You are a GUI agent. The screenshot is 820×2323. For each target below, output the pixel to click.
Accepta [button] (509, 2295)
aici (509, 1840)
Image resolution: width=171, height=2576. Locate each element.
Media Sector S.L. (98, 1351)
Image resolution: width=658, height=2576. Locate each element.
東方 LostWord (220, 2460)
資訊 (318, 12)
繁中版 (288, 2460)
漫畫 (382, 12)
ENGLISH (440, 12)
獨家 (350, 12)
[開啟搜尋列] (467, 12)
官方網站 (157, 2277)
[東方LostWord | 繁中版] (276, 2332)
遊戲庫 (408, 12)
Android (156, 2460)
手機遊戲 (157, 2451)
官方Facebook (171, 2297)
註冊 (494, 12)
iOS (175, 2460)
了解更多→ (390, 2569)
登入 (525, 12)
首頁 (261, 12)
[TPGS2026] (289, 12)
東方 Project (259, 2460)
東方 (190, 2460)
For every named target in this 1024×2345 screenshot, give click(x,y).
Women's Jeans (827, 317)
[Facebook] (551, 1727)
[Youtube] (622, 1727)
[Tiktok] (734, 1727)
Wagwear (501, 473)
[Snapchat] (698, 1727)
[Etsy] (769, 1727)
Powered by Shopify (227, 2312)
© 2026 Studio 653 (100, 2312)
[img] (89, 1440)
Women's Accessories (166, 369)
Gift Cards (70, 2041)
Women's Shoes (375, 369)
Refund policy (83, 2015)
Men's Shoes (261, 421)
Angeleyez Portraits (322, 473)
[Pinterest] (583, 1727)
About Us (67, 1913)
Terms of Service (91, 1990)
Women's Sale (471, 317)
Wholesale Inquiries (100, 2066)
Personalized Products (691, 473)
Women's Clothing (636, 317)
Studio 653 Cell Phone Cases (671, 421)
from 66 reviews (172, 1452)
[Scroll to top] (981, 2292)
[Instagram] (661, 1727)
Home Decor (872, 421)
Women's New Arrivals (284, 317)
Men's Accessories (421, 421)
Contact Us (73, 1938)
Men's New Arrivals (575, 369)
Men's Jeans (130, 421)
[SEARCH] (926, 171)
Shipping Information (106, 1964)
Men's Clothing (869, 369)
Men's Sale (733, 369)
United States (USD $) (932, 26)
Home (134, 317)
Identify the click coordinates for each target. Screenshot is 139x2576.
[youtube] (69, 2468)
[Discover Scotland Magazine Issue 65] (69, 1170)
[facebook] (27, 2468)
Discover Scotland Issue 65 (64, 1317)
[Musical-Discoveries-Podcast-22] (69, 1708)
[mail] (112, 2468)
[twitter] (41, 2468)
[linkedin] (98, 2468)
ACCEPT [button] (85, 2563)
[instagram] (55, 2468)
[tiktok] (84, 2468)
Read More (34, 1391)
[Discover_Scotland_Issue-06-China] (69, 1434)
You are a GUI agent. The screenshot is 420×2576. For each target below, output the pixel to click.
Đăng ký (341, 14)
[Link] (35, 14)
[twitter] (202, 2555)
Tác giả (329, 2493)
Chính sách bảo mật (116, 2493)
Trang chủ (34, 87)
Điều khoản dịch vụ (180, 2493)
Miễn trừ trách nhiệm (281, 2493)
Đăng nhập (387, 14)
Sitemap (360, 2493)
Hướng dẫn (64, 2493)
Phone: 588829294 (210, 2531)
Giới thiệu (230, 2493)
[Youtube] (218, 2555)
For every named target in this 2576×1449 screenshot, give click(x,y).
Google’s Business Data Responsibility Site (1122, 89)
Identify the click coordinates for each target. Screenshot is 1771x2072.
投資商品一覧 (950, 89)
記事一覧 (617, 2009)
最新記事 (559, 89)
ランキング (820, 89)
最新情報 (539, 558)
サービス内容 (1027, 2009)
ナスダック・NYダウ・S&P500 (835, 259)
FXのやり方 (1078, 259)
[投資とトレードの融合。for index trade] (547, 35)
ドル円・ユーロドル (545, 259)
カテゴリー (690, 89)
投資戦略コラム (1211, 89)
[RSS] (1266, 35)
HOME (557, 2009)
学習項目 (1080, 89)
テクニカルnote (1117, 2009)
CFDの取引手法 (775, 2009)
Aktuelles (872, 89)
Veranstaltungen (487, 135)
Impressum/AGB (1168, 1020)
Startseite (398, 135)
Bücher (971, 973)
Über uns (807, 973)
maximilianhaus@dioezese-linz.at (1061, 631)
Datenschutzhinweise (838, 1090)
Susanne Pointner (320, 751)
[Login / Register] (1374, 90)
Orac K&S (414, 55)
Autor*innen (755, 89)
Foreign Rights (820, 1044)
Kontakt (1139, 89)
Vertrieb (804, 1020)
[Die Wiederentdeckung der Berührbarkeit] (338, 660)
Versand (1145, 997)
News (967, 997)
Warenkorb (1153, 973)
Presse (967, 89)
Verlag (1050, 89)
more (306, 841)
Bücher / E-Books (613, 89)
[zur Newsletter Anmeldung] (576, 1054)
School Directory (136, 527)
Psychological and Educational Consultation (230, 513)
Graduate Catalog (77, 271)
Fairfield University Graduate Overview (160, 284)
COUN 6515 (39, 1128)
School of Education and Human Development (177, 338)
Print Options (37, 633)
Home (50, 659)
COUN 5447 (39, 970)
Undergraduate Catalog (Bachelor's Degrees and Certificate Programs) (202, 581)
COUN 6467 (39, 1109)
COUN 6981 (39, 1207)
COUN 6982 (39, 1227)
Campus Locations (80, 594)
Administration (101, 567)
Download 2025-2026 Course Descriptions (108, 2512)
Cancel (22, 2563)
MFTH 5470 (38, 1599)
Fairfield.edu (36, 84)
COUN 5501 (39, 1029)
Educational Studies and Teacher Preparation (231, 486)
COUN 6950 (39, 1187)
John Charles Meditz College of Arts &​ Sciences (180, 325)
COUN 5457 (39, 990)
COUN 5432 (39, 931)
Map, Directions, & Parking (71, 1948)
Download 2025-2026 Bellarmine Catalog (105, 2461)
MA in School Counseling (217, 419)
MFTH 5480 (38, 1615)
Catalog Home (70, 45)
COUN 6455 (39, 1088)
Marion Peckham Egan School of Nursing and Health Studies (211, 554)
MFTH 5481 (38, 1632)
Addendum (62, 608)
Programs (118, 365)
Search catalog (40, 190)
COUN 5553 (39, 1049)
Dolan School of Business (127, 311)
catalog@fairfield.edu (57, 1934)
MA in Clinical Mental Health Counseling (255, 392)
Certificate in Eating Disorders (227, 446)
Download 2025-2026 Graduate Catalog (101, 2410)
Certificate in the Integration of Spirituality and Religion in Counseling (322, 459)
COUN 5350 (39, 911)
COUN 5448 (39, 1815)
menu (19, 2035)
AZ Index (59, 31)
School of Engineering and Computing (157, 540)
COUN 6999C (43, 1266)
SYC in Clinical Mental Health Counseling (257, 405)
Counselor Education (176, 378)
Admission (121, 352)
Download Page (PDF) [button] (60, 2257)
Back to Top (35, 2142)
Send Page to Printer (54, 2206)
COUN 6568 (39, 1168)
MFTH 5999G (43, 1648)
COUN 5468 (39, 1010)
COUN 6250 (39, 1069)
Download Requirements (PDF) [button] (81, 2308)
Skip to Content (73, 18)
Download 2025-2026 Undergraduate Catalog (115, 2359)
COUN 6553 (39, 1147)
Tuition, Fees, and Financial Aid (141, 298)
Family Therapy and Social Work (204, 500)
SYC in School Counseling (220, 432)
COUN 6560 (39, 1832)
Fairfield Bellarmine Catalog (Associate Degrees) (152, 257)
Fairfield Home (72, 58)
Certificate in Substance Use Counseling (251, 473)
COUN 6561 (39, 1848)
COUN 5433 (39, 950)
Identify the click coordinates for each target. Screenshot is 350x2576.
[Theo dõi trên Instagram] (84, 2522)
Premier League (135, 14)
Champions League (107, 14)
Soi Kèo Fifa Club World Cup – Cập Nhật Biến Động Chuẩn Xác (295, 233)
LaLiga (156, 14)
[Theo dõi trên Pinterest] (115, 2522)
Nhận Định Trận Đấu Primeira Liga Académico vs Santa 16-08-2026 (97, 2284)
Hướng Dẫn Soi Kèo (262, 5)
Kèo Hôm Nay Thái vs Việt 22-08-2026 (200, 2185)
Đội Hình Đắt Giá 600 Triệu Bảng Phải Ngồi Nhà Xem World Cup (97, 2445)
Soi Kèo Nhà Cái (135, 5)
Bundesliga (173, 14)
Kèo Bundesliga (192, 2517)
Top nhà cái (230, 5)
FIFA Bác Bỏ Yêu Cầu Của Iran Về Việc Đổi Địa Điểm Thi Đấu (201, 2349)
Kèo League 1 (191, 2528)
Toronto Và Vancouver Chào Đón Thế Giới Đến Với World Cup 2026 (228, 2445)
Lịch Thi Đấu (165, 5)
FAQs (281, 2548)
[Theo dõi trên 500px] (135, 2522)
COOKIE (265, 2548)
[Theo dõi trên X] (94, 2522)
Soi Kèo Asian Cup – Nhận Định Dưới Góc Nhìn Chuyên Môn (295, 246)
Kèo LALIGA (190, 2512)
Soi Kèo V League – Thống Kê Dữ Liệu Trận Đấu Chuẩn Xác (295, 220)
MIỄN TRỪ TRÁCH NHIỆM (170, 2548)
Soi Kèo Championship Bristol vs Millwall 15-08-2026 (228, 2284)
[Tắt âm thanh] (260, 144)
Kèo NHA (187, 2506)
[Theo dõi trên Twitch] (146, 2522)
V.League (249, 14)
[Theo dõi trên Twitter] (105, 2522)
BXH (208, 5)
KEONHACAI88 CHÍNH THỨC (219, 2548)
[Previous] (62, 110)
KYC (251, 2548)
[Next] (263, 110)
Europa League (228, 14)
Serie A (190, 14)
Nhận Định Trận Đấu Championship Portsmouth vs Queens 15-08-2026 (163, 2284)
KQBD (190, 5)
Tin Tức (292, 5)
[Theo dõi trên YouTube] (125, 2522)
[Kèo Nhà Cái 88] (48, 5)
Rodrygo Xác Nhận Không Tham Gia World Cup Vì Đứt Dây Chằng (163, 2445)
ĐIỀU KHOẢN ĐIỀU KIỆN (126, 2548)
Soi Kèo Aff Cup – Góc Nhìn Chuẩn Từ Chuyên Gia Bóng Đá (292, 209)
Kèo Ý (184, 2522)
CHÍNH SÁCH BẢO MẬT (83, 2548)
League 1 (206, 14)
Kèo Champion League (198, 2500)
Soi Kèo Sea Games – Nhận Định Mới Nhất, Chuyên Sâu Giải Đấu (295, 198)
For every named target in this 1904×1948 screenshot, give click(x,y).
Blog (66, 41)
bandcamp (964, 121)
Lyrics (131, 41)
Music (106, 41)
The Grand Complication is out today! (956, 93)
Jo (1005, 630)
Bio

> **EXERCISE**: Give back exactly the lines above starting at the line where "Addendum (62, 608)" appears and ending at the line where "Download Requirements (PDF)" appears, both included, with no other lines.

> **ANSWER TO THE PROBLEM**:
Addendum (62, 608)
Programs (118, 365)
Search catalog (40, 190)
COUN 5553 (39, 1049)
Dolan School of Business (127, 311)
catalog@fairfield.edu (57, 1934)
MA in Clinical Mental Health Counseling (255, 392)
Certificate in Eating Disorders (227, 446)
Download 2025-2026 Graduate Catalog (101, 2410)
Certificate in the Integration of Spirituality and Religion in Counseling (322, 459)
COUN 5350 (39, 911)
COUN 5448 (39, 1815)
menu (19, 2035)
AZ Index (59, 31)
School of Engineering and Computing (157, 540)
COUN 6999C (43, 1266)
SYC in Clinical Mental Health Counseling (257, 405)
Counselor Education (176, 378)
Admission (121, 352)
Download Page (PDF) [button] (60, 2257)
Back to Top (35, 2142)
Send Page to Printer (54, 2206)
COUN 6568 (39, 1168)
MFTH 5999G (43, 1648)
COUN 5468 (39, 1010)
COUN 6250 (39, 1069)
Download Requirements (PDF) [button] (81, 2308)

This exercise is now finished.